→ **Required action 1**:
According to the article on value-based payment, how long did CAQH CORE study the topic before releasing its report?
→ **Required action 2**:
Copy out the stretch of the value-based payment article from "As our organization" through "success in value-based payment.".

Many believe value-based payment can change the trajectory of national health expenditures and improve the quality of care, yet its success remains uncertain.
Written by Erin Weber, director of CAQH CORE.
An incredible change in how care is measured, billed, and paid is slowly transforming large portions of the United States healthcare industry. Many believe value-based payment can change the trajectory of national health expenditures and improve the quality of care, yet its success remains uncertain.
Early adopters of value-based payment have encountered numerous challenges to operationalizing the new model. In many ways, fee-for-service administrative processes and systems simply do not align with the needs of value-based payment. For example, no single system supports exchange of all the necessary data for value-based payment. The claims system was designed to support fee-for-service reimbursement. Electronic health record (EHR) systems hold much of the clinical data needed for direct patient care, yet they were not intended to integrate financial and clinical data or to serve as analytics tools. Health plans also maintain siloed systems, in which there is no clean way to integrate clinical data from providers.
Innovation has delivered important advances, and it has also created an operational patchwork of work-arounds and proprietary approaches. The challenge is that some uniformity is needed to prevent administrative roadblocks that can keep new payment models from thriving. The success of value-based payment hinges on achieving a new level of collaboration and cooperation between stakeholders.
We’ve seen this happen before. CAQH CORE was founded to address a similar issue arising from the initial adoption of electronic fee-for-service transactions. Health plans, providers, vendors, clearinghouses, government entities, standards development organizations, and other stakeholders came together to hammer out common rules of the road to help the industry uniformly and more fully implement Health Insurance Portability and Accountability Act (HIPAA) standard transactions. Through ongoing collaboration, these stakeholders continue to create and promote rules that, in combination with other industry efforts, help health plans, providers, government entities, vendors, and clearinghouses conduct fee-for-service administrative transactions electronically and securely. Importantly, these rules help eliminate many manual phone, fax and mail transactions.
As our organization followed the advance of value-based payment, it became clear that the emerging system was at risk of repeating fee-for-service-era mistakes. After a 2-year study, CAQH CORE released a report, All Together Now: Applying the Lessons of Fee-for-Service to Streamline Adoption of Value-Based Payments, which identifies 5 opportunity areas that, if improved, would streamline value-based payment operations. The report also details specific strategies to address each of these areas.
One of the opportunity areas identified in the report—data quality and uniformity—tackles the common problem of irregularities in data. That is, healthcare operational data often lacks the precision necessary to achieve the fluid interactions needed across stakeholders for success in value-based payment.
Discrepancies in the quality or uniformity of data can cause a host of issues in value-based payment. Missing, inaccurate, or obscure provider data can impact quality, cost, and patient experience. It may cause inaccurate risk-based payments when a provider’s specialty and relationship to the patient are unclear. Inaccurate provider data may cause unsuccessful provider-to-provider network referrals, affecting the overall amount of payment able to be made and potentially increasing patient out-of-pocket cost. Provider identity also plays a role in care accountability, which can affect quality measurement, system cost, and patient cost.

→ **Supplied information**:

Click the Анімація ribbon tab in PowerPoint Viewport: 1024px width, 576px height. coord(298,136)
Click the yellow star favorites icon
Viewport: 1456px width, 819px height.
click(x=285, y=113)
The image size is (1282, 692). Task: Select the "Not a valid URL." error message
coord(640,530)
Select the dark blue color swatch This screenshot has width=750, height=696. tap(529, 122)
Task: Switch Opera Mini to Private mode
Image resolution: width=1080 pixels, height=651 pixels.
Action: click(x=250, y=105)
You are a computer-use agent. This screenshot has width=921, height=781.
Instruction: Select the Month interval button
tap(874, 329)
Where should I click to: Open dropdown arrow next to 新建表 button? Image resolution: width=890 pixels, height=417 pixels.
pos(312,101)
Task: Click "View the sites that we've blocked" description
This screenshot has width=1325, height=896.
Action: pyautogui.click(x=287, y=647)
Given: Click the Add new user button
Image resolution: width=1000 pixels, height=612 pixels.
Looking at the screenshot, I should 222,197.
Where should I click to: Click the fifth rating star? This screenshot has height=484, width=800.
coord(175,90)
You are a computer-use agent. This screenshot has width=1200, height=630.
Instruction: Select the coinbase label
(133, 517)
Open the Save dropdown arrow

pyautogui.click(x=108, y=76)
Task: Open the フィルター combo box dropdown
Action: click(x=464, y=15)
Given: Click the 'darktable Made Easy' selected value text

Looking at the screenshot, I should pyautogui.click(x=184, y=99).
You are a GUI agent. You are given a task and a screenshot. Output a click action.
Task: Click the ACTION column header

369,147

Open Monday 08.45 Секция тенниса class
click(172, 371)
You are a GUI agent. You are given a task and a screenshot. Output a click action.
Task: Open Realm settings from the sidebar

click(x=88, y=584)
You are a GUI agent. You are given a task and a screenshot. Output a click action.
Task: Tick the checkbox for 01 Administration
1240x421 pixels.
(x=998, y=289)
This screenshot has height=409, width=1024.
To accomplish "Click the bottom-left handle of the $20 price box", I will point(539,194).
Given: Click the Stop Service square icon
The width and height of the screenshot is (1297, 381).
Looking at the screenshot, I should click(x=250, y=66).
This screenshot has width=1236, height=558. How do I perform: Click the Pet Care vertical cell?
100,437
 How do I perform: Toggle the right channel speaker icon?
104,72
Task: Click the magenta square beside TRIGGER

→ **Worked solution 1**:
CAQH CORE studied it for two years.

→ **Worked solution 2**:
As our organization followed the advance of value-based payment, it became clear that the emerging system was at risk of repeating fee-for-service-era mistakes. After a 2-year study, CAQH CORE released a report, All Together Now: Applying the Lessons of Fee-for-Service to Streamline Adoption of Value-Based Payments, which identifies 5 opportunity areas that, if improved, would streamline value-based payment operations. The report also details specific strategies to address each of these areas.
One of the opportunity areas identified in the report—data quality and uniformity—tackles the common problem of irregularities in data. That is, healthcare operational data often lacks the precision necessary to achieve the fluid interactions needed across stakeholders for success in value-based payment.